Sono lieto di constatare i vostri sforzi per offrire ai seminaristi una salda formazione umana, spirituale, intellettuale e pastorale, dando loro sacerdoti idonei che li assistano nel loro discernimento vocazionale e si preoccupino della loro idoneità e competenza. Questo criterio, sempre necessario, diventa ancora più impellente nel momento attuale, incline a disperdere le informazioni e a dissipare l’interiorità profonda, dove l’essere umano ha una legge scritta da Dio (cfr Gaudium et spes, n. 16). Per questo è necessario continuare ad assisterli per garantire la formazione permanente del clero, e anche degli altri agenti di pastorale, una formazione che alimenti costantemente la loro vita spirituale e impedisca che il loro lavoro diventi routine o ceda alla superficialità. Sono chiamati a mostrare ai fedeli, dalla loro prospettiva, che le parole di Gesù sono spirito e vita (cfr Gv 6, 63), «altrimenti, come annuncerebbero un messaggio il cui contenuto e spirito non conoscono a fondo?» (Discorso nella sessione inaugurale, Aparecida).

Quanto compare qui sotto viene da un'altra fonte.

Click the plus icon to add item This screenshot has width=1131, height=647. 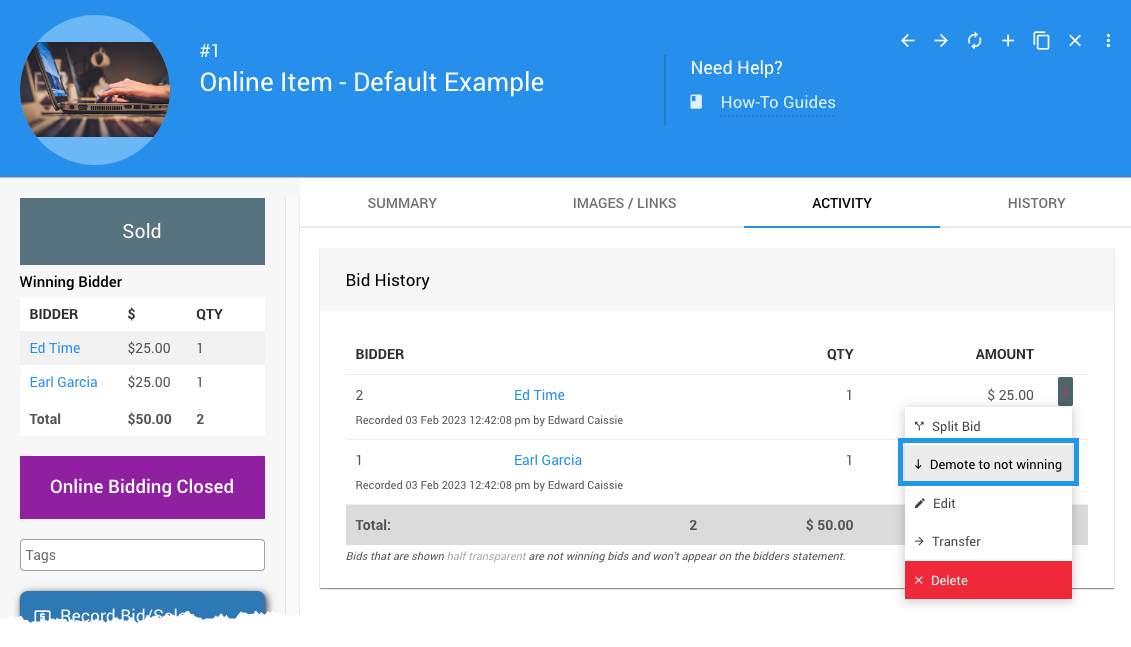pos(1008,41)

Nella recente Assemblea del Sinodo dei Vescovi è stato proprio sottolineato che «compito prioritario della Chiesa, all’inizio di questo nuovo millennio, è innanzitutto nutrirsi della Parola di Dio, per rendere efficace l’impegno della nuova evangelizzazione, dell’annuncio nei nostri tempi» (Omelia nella Messa conclusiva, 26 ottobre 2008). Vi esorto quindi vivamente a far sì che nelle omelie, le catechesi e le celebrazioni nelle parrocchie e in tante piccole comunità disperse, ma con le loro significative cappelle, come si vedono nella vostra terra, la proclamazione fedele, l’ascolto e la meditazione della Scrittura siano sempre in primo piano, poiché in ciò il Popolo di Dio trova la sua ragion d’essere, la sua vocazione e la sua identità.

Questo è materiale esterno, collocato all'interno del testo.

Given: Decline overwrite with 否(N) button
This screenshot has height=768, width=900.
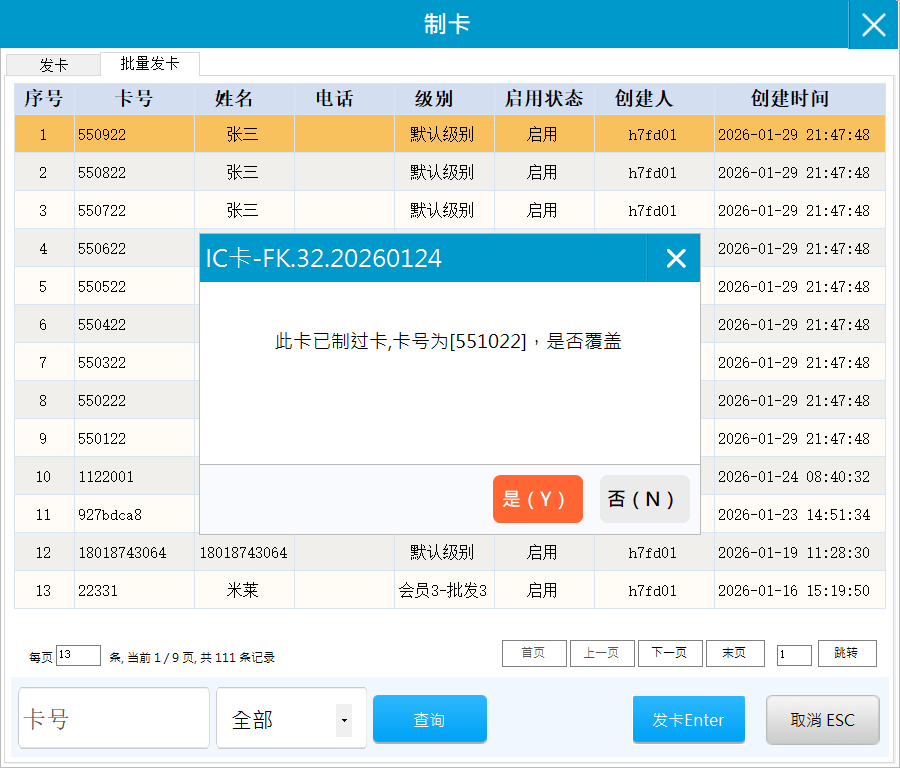Looking at the screenshot, I should pyautogui.click(x=644, y=499).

Dall’ascolto docile della Parola divina nasce l’amore per il prossimo e, con esso, il servizio disinteressato ai fratelli (cfr Ibidem), un aspetto particolarmente rilevante nell’azione pastorale in Bolivia, di fronte alla situazione di povertà, di emarginazione o di abbandono in cui vive buona parte della popolazione. La comunità ecclesiale ha dimostrato di avere, come il buon samaritano, un grande «cuore che vede» il fratello in difficoltà e, attraverso innumerevoli opere e progetti, va premurosamente in suo aiuto. Sa che «l’amore nella sua purezza e nella sua gratuità è la migliore testimonianza del Dio nel quale crediamo e dal quale siamo spinti ad amare» (Deus caritas est, n. 31, c). In tal senso è, per così dire, anche un «cuore che parla», che ha in sé la Parola che dimora nel profondo del suo essere e alla quale non può rinunciare sebbene a volte debba restare in silenzio. Così, se la fraternità con i fratelli più bisognosi ci rende discepoli eccellenti del Maestro, la particolare dedizione e preoccupazione per essi ci trasforma in missionari dell’Amore.

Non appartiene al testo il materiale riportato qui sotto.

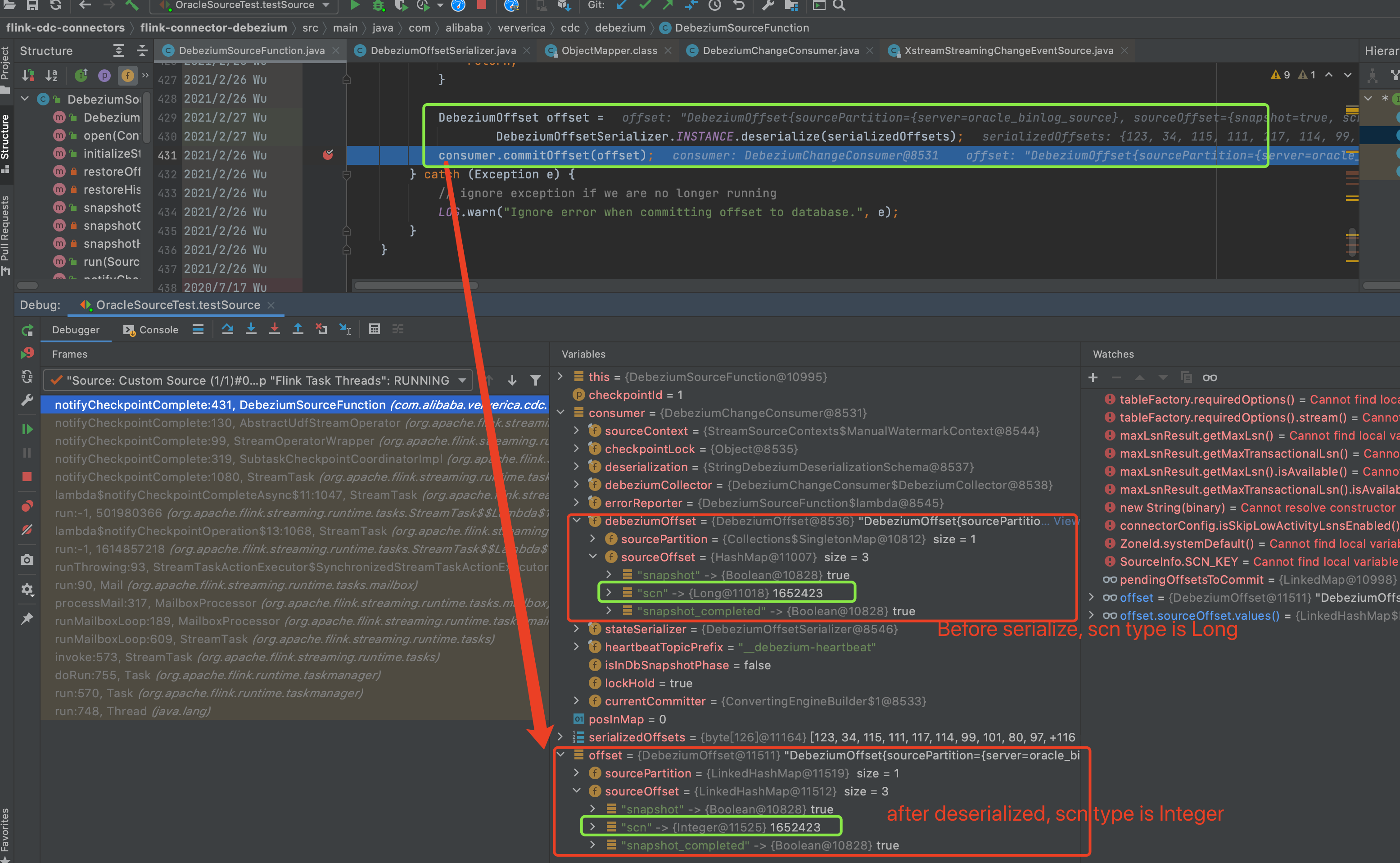The height and width of the screenshot is (863, 1400).
Task: Click the Evaluate Expression calculator icon
Action: (374, 329)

Al termine di questo incontro, desidero ribadirvi il mio incoraggiamento nella missione che svolgete come guide della Chiesa in Bolivia, e anche nello spirito di comunione e di concordia fra voi. Una comunione arricchita dai vincoli speciali di stretta fraternità con altre Chiese particolari, alcune in terre lontane ma che desiderano condividere con voi le gioie e le speranze dell’evangelizzazione nel paese. Trasmettete il mio saluto e la mia gratitudine ai vescovi emeriti, ai sacerdoti e ai seminaristi, ai numerosi relig
iosi e religiose che arricchiscono e ravvivano le vostre comunità cristiane, ai catechisti e agli altri collaboratori nel compito di portare la luce del Vangelo ai boliviani.
Affido le vostre intenzioni alla Santissima Vergine Maria, tanto venerata dal popolo boliviano in numerosi santuari mariani, e vi imparto di cuore la Benedizione Apostolica.